Objective: To examine the relationship between plasma cytokine levels and cardiac and hemodynamic function.
Design: Measurement of cytokines and the systolic (left ventricular dimensions, heart rate, and cardiac output) and diastolic (early and late transmitral peak flow velocity: E and A-waves and their ratio) functions of the left ventricle (assessed by echocardiography) in rabbits.
Setting and interventions: Laboratory and echocardiographic analyses were performed at baseline and at 1, 3, 6, 12, and 24 h after acute necrotizing pancreatitis induction (Group ANP), in rabbits after somatostatin pretreatment (Group S-ANP) and in sham-operated controls (Group C).

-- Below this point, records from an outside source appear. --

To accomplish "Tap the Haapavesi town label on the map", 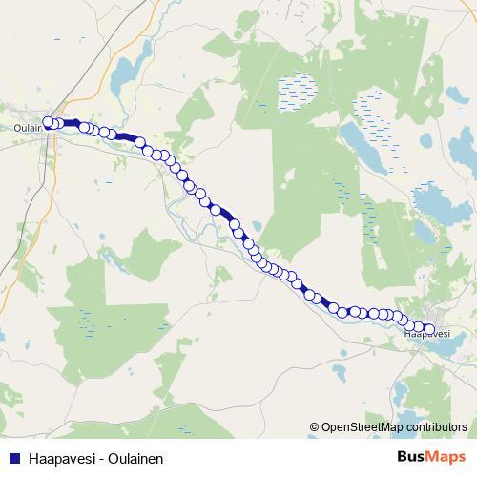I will coord(426,334).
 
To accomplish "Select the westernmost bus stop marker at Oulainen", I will coord(48,122).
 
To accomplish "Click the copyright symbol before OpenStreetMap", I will coord(314,427).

Measurements and results: Left ventricular dilatation occurred at 6 h and cardiac output was increased 3 h after induction of acute necrotizing pancreatitis. Somatostatin pretreatment mitigated the left ventricular enlargement and filling abnormalities. Plasma level of IL-6 was increased significantly 3 h after pancreatitis induction, but to a lesser extent in Group S-ANP, while somatostatin prevented TNFalpha release (IL-6: Group ANP: 0, 0, 518+/-139, 956+/-125, 373+/-48, and 122+/-37 pg/ml; Group S-ANP: 0, 0, 191+/-68, 261+/-49, 23+/-13, and 0 pg/ml; TNFalpha: Group ANP: 88+/-42, 371+/-40, 2963+/-291, 276+/-30, 197+/-106, and 23+/-14 U/l; Group S-ANP: 91+/-34, 41+/-25, 68+/-42, 25+/-9, 0, and 0 U/ml). The increase in plasma level of IL-6 correlated significantly with left ventricular end-diastolic diameter and volume, cardiac output, and diastolic dysfunction.
Conclusions: Plasma levels of IL-6, but not TNFalpha correlate with cardiac output and left ventricular filling characteristics in acute pancreatitis. Somatostatin pretreatment improves the cardiac and hemodynamic changes, probably through the decrease in cytokine release.